■ **What is required**
Count how many lines of the entries below contain the string "with". Give only the number.

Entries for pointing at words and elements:
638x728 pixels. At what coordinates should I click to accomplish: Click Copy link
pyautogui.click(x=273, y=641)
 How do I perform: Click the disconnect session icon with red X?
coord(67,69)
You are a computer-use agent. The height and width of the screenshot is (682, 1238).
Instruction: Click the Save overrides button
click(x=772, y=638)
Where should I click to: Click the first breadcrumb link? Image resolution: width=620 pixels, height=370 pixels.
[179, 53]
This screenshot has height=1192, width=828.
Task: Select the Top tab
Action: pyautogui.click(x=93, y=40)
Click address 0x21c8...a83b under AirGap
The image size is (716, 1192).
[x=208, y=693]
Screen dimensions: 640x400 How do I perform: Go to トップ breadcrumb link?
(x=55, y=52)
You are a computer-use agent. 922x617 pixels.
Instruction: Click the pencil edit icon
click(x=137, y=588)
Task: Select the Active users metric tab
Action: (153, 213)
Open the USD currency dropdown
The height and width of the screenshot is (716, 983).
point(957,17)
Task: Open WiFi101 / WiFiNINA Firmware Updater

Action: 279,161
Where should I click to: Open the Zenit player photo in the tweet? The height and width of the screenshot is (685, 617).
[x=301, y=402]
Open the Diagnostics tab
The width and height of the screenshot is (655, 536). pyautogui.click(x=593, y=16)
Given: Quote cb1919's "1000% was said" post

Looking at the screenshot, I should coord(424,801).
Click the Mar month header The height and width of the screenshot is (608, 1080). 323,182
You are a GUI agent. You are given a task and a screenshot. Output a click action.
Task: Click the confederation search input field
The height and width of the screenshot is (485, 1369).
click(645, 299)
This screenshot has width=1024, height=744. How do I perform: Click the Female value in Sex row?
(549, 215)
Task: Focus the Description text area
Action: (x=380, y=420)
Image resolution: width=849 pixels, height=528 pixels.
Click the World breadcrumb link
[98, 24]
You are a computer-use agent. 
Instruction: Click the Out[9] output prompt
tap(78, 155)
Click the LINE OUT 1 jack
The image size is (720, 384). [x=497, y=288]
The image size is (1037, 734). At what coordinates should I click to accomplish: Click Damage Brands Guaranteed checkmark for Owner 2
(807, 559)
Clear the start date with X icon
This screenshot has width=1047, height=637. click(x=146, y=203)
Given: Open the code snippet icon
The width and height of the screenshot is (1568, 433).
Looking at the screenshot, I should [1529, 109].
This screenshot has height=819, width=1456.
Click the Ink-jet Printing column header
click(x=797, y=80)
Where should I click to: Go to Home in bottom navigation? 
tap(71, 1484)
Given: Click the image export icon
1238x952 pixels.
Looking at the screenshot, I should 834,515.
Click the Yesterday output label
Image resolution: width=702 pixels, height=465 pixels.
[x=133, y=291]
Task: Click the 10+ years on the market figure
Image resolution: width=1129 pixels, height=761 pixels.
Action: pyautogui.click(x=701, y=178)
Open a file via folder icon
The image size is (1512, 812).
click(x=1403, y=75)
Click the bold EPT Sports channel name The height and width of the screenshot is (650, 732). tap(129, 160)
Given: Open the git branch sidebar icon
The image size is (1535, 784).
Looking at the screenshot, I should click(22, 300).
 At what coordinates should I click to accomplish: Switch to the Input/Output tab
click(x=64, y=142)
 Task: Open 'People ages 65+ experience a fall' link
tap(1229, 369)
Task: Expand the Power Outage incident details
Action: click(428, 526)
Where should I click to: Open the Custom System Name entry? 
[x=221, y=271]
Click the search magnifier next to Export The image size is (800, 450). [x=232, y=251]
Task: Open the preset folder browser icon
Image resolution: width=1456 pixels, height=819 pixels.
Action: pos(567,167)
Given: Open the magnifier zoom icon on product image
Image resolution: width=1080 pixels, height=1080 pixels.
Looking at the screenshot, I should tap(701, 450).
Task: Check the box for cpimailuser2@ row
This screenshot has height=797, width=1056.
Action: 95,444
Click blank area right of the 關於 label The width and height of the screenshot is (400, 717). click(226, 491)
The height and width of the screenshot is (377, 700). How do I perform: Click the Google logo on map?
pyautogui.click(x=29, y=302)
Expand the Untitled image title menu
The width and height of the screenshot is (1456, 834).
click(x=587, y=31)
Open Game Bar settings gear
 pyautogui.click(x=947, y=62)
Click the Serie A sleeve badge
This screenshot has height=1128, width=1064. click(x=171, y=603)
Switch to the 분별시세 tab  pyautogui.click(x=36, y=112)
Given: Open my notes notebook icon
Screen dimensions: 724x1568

■ **Exercise result**
2